LA SORCIÈRE DE LAGGAN

LA SORCIÈRE DE LAGGAN.   Badenoch  Highlands

Documentation : Lord Blackwood
Tradution : Armanel - conteur /2023

Vous vous rapplez sans doute de la fin tragique de JOHN GARVE MACGILLICHALLUM, de Raasay,
mais si, je voous en ai déjà parlé !


Le même jour, un autre héros, célèbre pour sa haine de la sorcellerie, se réchauffait dans sa cabane de chasse, au milieu de la forêt de Gaick, à Badenoch*.
Ses chiens fidèles, fatigués par la chasse du matin, gisaient étendus sur le sol à ses côtés. Son fusil, qui ne manquait jamais sa cible, était posé dans le coin de la cabane, son skian dhu (petit poignard noir) effilé pendait à ses côtés, et tous ceux-ci constituaient sa seule compagnie. 
Alors que le chasseur était assis à écouter la tempête hurlante qui sifflait à travers les jointures de sa cabane de chasse, un chat apparemment mis à mal par les intempéries, frissonnant de froid et trempé jusqu’aux os se présenta à la porte.
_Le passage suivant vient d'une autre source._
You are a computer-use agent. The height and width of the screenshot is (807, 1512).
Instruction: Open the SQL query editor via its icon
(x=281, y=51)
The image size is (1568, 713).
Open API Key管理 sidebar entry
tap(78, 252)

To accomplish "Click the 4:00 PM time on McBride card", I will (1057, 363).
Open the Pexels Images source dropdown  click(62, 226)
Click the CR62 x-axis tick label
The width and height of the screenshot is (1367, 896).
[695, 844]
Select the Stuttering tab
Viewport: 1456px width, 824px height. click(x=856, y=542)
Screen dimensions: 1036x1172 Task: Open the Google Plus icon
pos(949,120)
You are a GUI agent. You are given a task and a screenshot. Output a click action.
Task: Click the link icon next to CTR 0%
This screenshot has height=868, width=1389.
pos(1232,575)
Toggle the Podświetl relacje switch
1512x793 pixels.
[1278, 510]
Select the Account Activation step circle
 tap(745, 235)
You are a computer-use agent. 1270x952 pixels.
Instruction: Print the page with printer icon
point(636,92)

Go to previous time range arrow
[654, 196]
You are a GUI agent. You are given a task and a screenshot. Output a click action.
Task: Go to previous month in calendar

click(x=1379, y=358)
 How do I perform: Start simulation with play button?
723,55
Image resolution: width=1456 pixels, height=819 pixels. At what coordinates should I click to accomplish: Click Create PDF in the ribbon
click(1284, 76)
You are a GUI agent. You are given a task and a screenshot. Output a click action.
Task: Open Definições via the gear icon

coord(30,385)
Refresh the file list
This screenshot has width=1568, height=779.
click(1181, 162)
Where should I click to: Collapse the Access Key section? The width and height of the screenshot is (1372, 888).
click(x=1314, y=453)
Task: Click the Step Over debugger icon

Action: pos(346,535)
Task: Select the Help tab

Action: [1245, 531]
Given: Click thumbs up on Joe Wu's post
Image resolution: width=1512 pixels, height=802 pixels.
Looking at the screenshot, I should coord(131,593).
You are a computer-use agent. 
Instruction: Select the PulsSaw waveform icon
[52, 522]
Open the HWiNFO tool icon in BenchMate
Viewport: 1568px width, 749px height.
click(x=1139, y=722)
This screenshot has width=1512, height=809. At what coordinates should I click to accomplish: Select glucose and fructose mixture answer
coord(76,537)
Aussitôt, les poils des chiens se hérissèrent, et ils se levèrent  pour attaquer le chat pitoyable, qui tremblait à la porte. 
« Grand chasseur des collines, s’exclama le pauvre chat tremblant, je réclame votre protection. Je connais votre haine envers mon peuple, et peut-être n’est -ce que justice. Oh épargnez une pauvre misérable créature, qui se présente ainsi devant vous pour vous protéger de la cruauté et de l’oppression de ses congénères. » 
Ému par ce discours éloquent, et refusant de profiter de la faiblesse de son plus grand ennemi dans une situation aussi désespérée, il calma ses chiens furieux et proposa à la sorcière transformée en chat de s’avancer vers le feu pour se réchauffer.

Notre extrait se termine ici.